Raul Paz, hors des cases et loin des clichés

En vivo est un opus plein de vie où les cuivres et les percussions renforcent l’atmosphère chaleureuse, souvent entraînante, qui se dégage de chaque album de Raul Paz. Au cours d’un séjour pour quelques concerts à Cuba, l’artiste a enregistré cet album « best of ». Inattendu, tant les clichés qui circulent sur l’île sont nombreux. Qui eût dit, en effet, qu’il puisse s’y produire, lui qui a été persona non grata pendant quelques années ? Et pourtant, il en revient avec cet album ébouriffant. Un comble sans doute, pour ce chevelu poète. Ou alors le témoignage d’une société qui s’ouvre comme le laissent à penser ses commentaires dans le DVD du coffret. Lui qui refuse les cases, en musique comme en politique, semble prouver au moins une chose : l’ouverture musicale est possible. Et si l’art révélait l’état d’une société ?

Pourquoi avoir enregistré ce CD à Cuba ?

Raul Paz. Depuis des années, je représente une certaine cubanité : je fais une carrière européenne en tant que « chanteur cubain ». Or, depuis quinze ans, je n’avais pas pu jouer à Cuba pour différentes raisons. C’était un besoin : fermer la boucle en jouant à la maison. Au même moment, le ministère de la Culture cubaine m’a invité à m’y produire sur scène. J’ai convaincu tout le monde, la maison de disques, le producteur, etc. Un an et demi après, nous y étions !

Vous n’aviez jamais « pu jouer à Cuba, pour différentes raisons ». Lesquelles ?

Raul Paz. Cuba est un pays différent. En général, je n’aime pas trop parler de politique. Quand je suis parti étudier en France, j’ai été considéré comme persona non grata sans savoir pourquoi. Du coup, je suis rentré dans une espèce de « mécanisme diabolique » : d’abord je n’avais plus le droit de rentrer, puis j’ai eu le droit d’y aller en touriste. Et pour ce concert, malgré la proposition du ministre de la Culture, je n’avais pas de permis pour y jouer officiellement. Nous avons dû effectuer des démarches : ça a mis un peu de piment ! En tout cas, je n’allais pas à Cuba pour faire de la politique.

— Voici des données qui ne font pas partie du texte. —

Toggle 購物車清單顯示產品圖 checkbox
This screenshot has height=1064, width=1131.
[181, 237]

Aujourd’hui, vous y retournez en touriste ?

Raul Paz. Oui ! Mes parents y vivent. Et je peux y aller deux fois dans l’année.

Est-ce pour cela que vous ne voulez pas vous exprimer sur Cuba ?

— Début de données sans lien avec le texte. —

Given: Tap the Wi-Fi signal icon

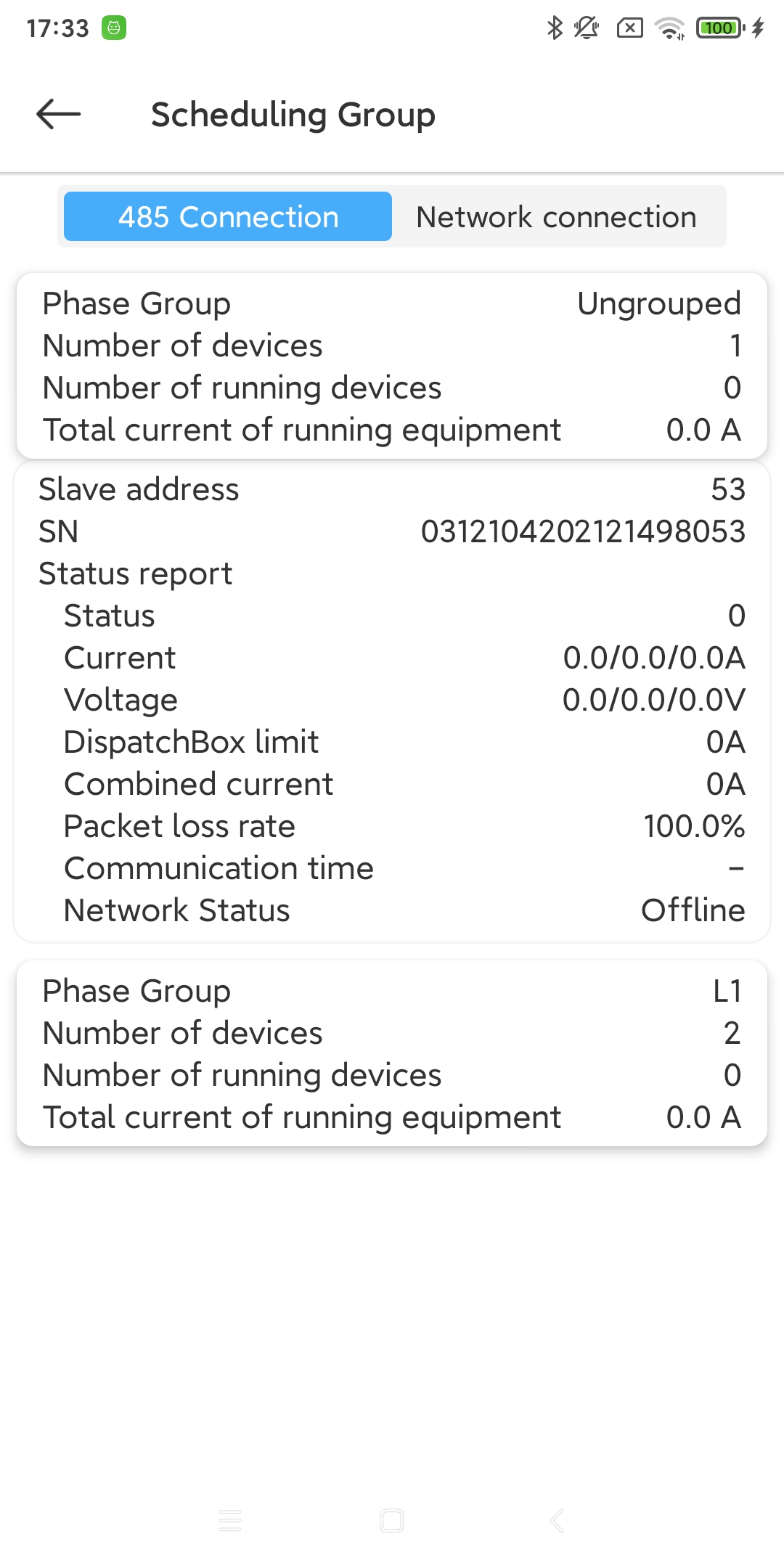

Raul Paz. Non ! Aujourd’hui, je n’ai pas l’impression de ne pas pouvoir m’exprimer comme je veux. On n’en est plus là ! Mais je ne veux pas rentrer dans une polémique. Depuis cinquante ans, Cuba vit divisé en deux : ceux qui sont pour, ceux qui sont contre. Cette division n’a servi à rien, sauf à faire couler de l’encre aux journalistes ! Ce qui ne nous a pas beaucoup aidés, sinon à nous éloigner chaque fois un peu plus les uns des autres. Tu es bon ou mauvais, pro-Américain ou pro-Fidel… On entre dans des cases que je déteste. Cuba est un pays plein de paradoxes, c’est comme ça qu’il faut le vivre. Ce serait plus honnête de discuter de ce qui est bien et de ce qui ne l’est pas. On nous a enlevé des choses à Cuba, mais on nous en a appris d’autres. J’appartiens, je pense, à une génération qui ne vit plus dans cette polarité « pour ou contre », qui n’en a plus envie.

Quelle est la musique cubaine aujourd’hui ?

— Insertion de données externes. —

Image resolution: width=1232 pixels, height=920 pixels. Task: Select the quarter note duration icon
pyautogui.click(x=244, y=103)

Raul Paz. Je suis arrivé en France en pleine « Buena Vista Social Club-mania ». D’une façon un peu rebelle, un peu naïve, j’ai tout fait pour m’en démarquer, pour révéler d’autres facettes musicales de mon pays, pour montrer que j’appartenais à une jeunesse qui avait d’autres façons de voir la musique, hors des cases, de voir la vie même. À Cuba, même si la jeunesse est parfois interdite de certaines choses, elle produit des créations très intéressantes. Au niveau musical, par exemple, La Havane a un festival de rap, un autre de rock. C’est là que j’ai connu la musique électronique faite par des Cubains, à dix-sept ans - en pleine période spéciale, quand c’était le plus dur ! J’ai été accusé de ne pas être cubain, ou pas vraiment cubain. Au début, je ne trouvais pas de maison de disques car je ne représentais pas une image cliché ! Paradoxalement, une maison américaine a signé avec moi à cette époque.

Quels thèmes abordez-vous dans vos chansons ?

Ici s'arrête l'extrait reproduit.